Lifestyle Issues: What Do I Tell My Patients? Smoking and Diet

C Benoni

Department of Medicine, University Hospital of Lund, Lund, Sweden

Copyright © 1990 Hindawi Publishing Corporation. This is an open access article distributed under the Creative Commons Attribution License, which permits unrestricted use, distribution, and reproduction in any medium, provided the original work is properly cited.
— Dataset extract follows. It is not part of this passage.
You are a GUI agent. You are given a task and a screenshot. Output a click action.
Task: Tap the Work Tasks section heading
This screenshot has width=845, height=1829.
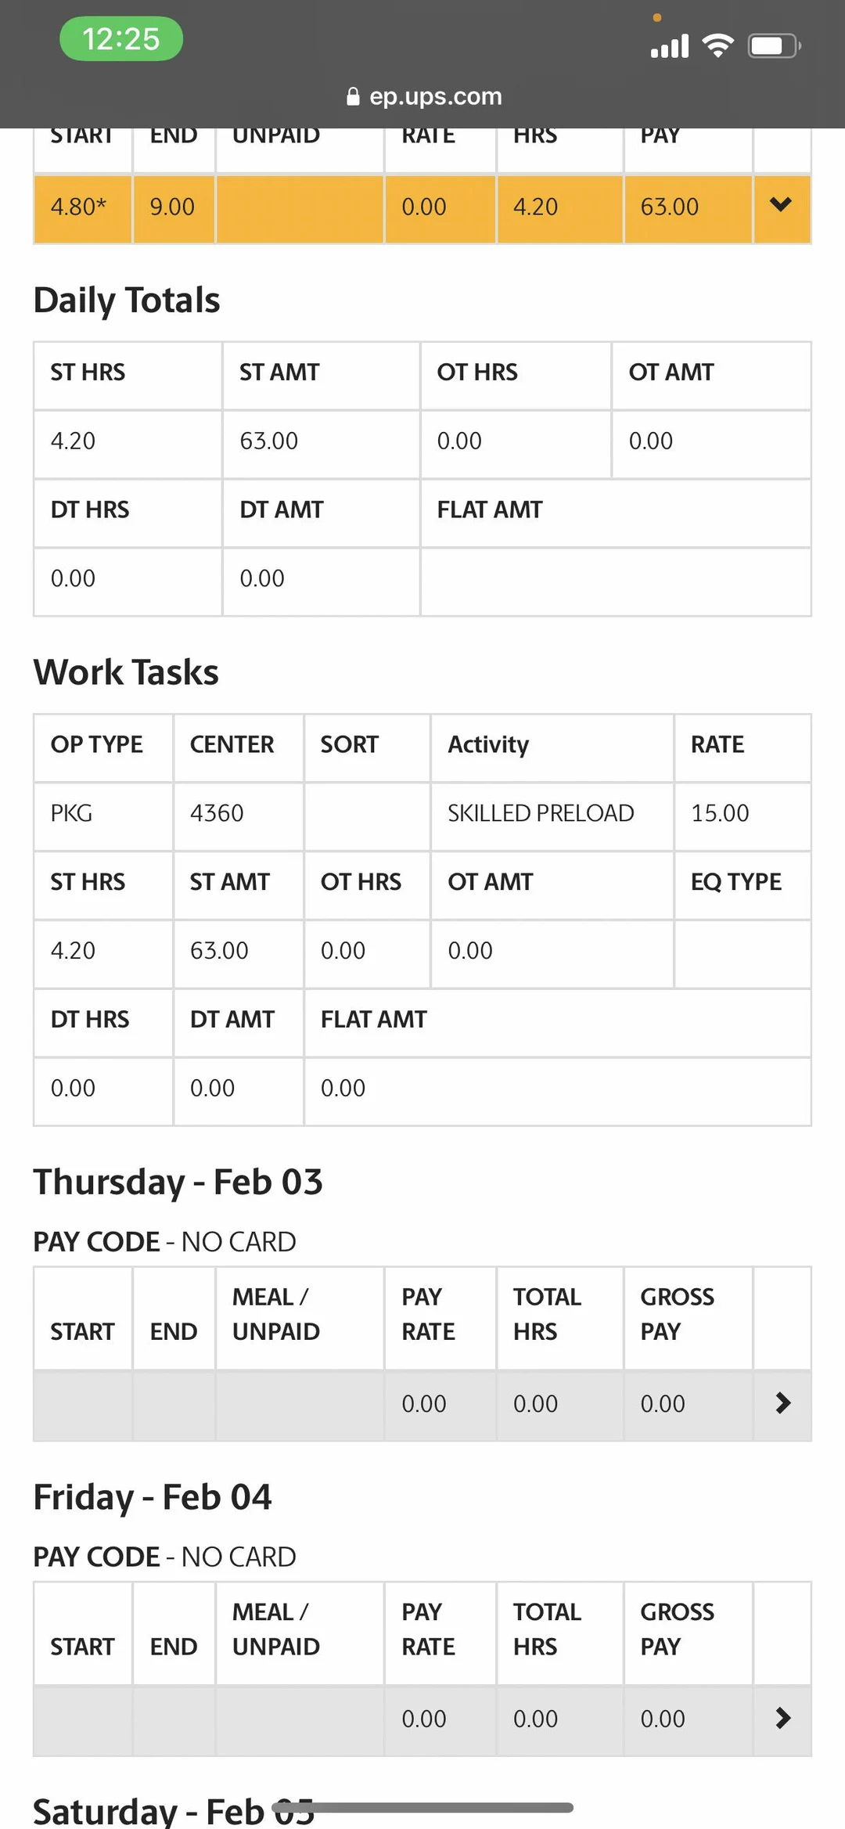[125, 671]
During the past decade, smoking has been recognized as a risk factor in inflammatory bowel disease (IBD). Smoking is associated with Crohn's disease, and nonsmoking with ulcerative colitis. The biological rationale behind these findings is not known. Because of the negative effects of smoking, advice to patients with IBD cannot differ from advice given to any patient. In families with IBD, young healthy members should be advised never to start smoking. In Crohn's disease, a fat-reduced diet will be necessary when bile salt metabolism is disturbed. Prospective trials with unrefined carbohydrate fibre-rich diets or low-residue diets versus normal diets show no difference in the clinical course of Crohn's disease. Thus the patient should have a well balanced diet with unrestricted fibre intake, supplemented in case of malabsorption with vitamins and minerals. Diet counselling itself has proved beneficial, probably because of optimization of nutritional status. In ulcerative colitis, patients may be lactose intolerant without lactase deficiency. Low dietary fibre intake doses does not seem to be of importance. The ulcerative colitis patient should be advised to eat a normal to high fibre diet. Recent studies have suggested a possible beneficial effect of dietary supplementation with fish oil.